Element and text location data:
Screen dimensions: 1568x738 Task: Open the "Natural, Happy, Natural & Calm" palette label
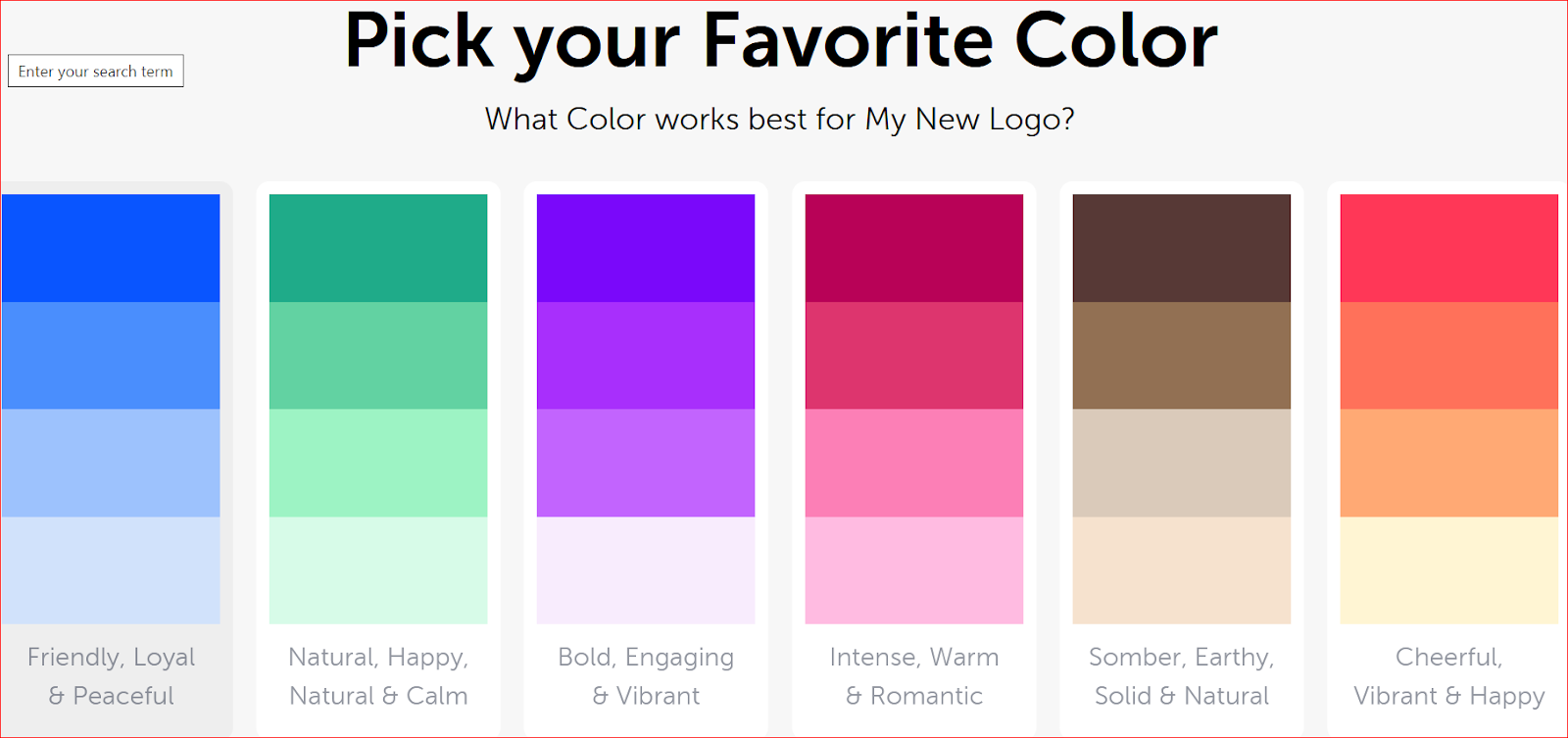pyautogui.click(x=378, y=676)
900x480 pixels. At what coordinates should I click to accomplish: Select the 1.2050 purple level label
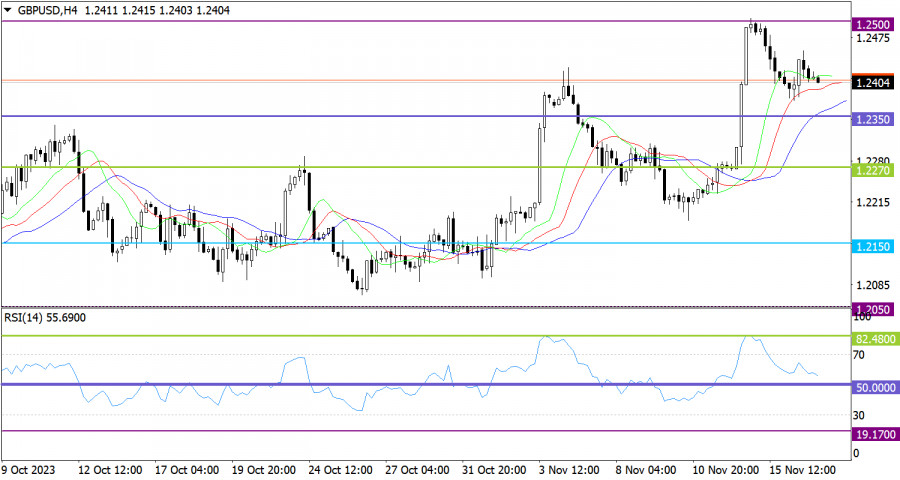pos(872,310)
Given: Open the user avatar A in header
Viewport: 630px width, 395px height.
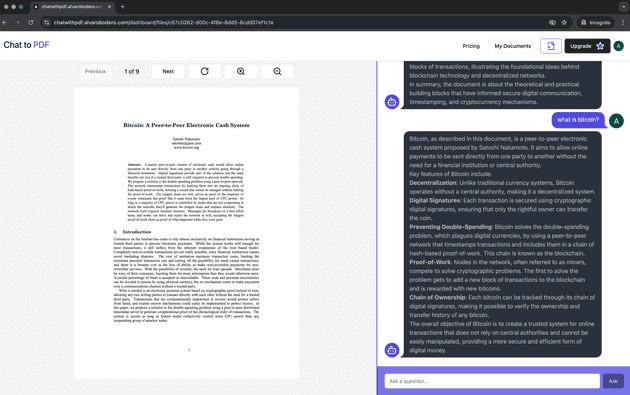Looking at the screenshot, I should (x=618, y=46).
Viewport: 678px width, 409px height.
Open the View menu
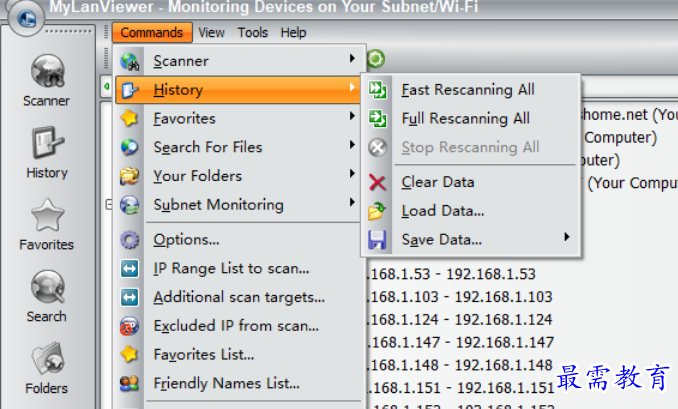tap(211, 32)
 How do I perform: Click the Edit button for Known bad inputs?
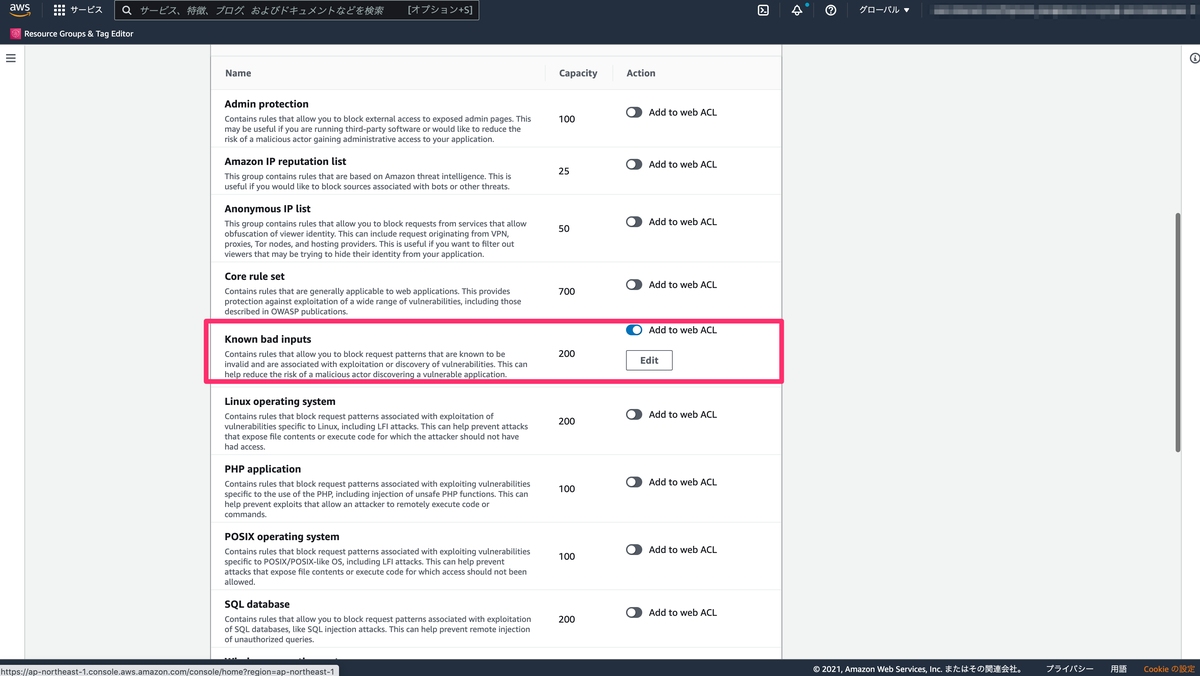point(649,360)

Instructions for the task
Copy every item above word for word, leaving out the pictures.

Result below
Screen dimensions: 1568x738 Task: Open the "Natural, Happy, Natural & Calm" palette label
pyautogui.click(x=378, y=676)
900x480 pixels. At what coordinates should I click to accomplish: Select the 1.2050 purple level label
pos(872,310)
Given: Open the user avatar A in header
Viewport: 630px width, 395px height.
Looking at the screenshot, I should (x=618, y=46).
Viewport: 678px width, 409px height.
Open the View menu
tap(211, 32)
 How do I perform: Click the Edit button for Known bad inputs?
point(649,360)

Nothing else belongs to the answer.